VI

A few examples of this type of the sacred dance among uncultured peoples may now be given[277].

The sowing festival among the Kayans of Central Borneo, who are essentially an agricultural people and of a primitive type, is very elaborate; but we are only concerned with that part of it at which the sacred dancing takes place. The following is taken from an eye-witness’ account:

The first to appear on the scene were some men wearing wooden masks and helmets and so thickly wrapt in banana leaves that they looked like moving masses of green foliage. They danced silently, keeping time to the beat of the gongs. They were followed by other figures, some of whom executed war-dances; but the weight of their leafy envelope was such that they soon grew tired, and though they leaped high, they uttered none of the wild war-whoops which usually accompany these martial exercises. When darkness fell the dances ceased and were replaced by a little drama representing a boar brought to bay by a pack of hounds.... Later in the evening eight disguised girls danced, one behind the other, with slow steps and waving arms, to the glimmering light of torches and the strains of a sort of jew’s harp[278].

Nieuwenhuis, who witnessed this, insists strongly on the religious character of all the festivals observed by these people. There can be little doubt that the dancing masked men represent the spirits of fertility; the high leaps are a magical rite to make the crops grow high; and the row of dancing girls waving their arms is probably in imitation of the field of healthy stalks swaying in the wind, and thus also an act of imitative magic. It is another form of the rite which is practised by the Kai of New Guinea who swing to and fro on reeds suspended from the branches of trees in order to promote the growth of the crops[279].

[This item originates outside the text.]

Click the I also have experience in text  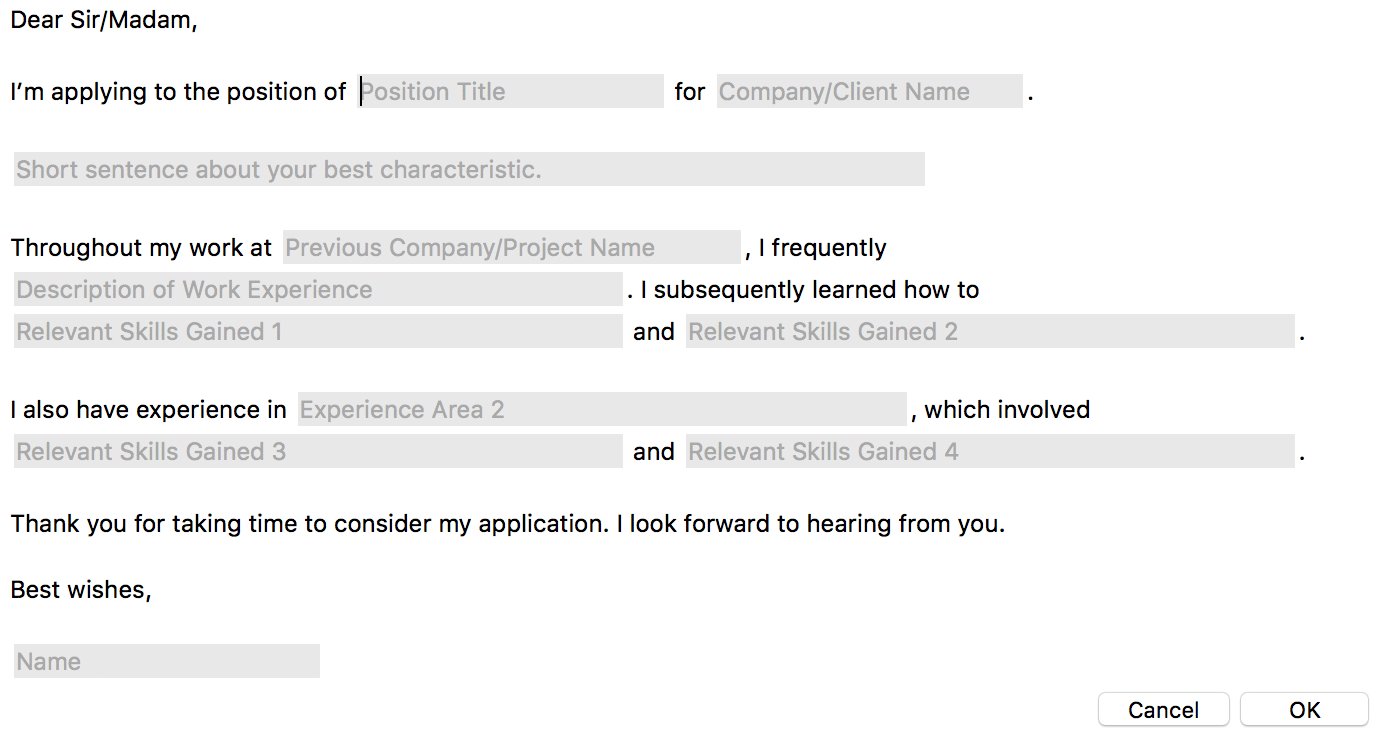click(148, 410)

Among the Malays most of the dances seem to be for the purpose of amusement; but that some of them, at any rate, were originally of a religious character is evident from what Skeat says on the subject:

... All these dances, I was told, were symbolical; one of agriculture, with the tilling of the soil, the sowing of the seed, the reaping and winnowing of the grain, might easily have been guessed by the dancers’ movements[280].

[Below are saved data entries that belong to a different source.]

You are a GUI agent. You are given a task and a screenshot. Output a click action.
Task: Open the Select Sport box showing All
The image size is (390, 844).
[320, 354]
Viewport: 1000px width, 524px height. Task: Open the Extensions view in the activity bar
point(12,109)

Such dances, as is well known, are always, in some stage of their development, connected with the worship of some god of vegetation[281]. Skeat says that

the religious origin of almost all Malay dances is still to be seen in the performance of such ritualistic observances as the burning of incense, the scattering of rice, and the invocation of the Dance-Spirit according to set forms, the spirit being exorcised (or “escorted homewards” as it is called) at the end of the performance[282].

One other example may be given, this time from Africa, of the dance being a propitiatory act, and accompanied by prayer; it takes place at moon festivals. The Hottentots (they are moon-worshippers) perform long nightly dances in honour of the moon, both at the appearance of the new moon and at full moon. After numberless strange contortions of the body which characterise these dances, and excruciating yells, the worshippers fling themselves to the ground; then they suddenly spring up, stamp about with their feet, and gaze up at the moon, crying: “Hail, see that we have honey, and that our flocks get plenty of food, and give us much milk!” Then the dancing, accompanied by the clapping of hands, continues. This goes on through the whole night with short pauses. According to some authorities the name Hottentot is derived from the noise made by their feet during these nightly sacred dances at the moon festivals[283].

Examples could be multiplied to almost any extent; those given are typical and they will suffice for present purposes.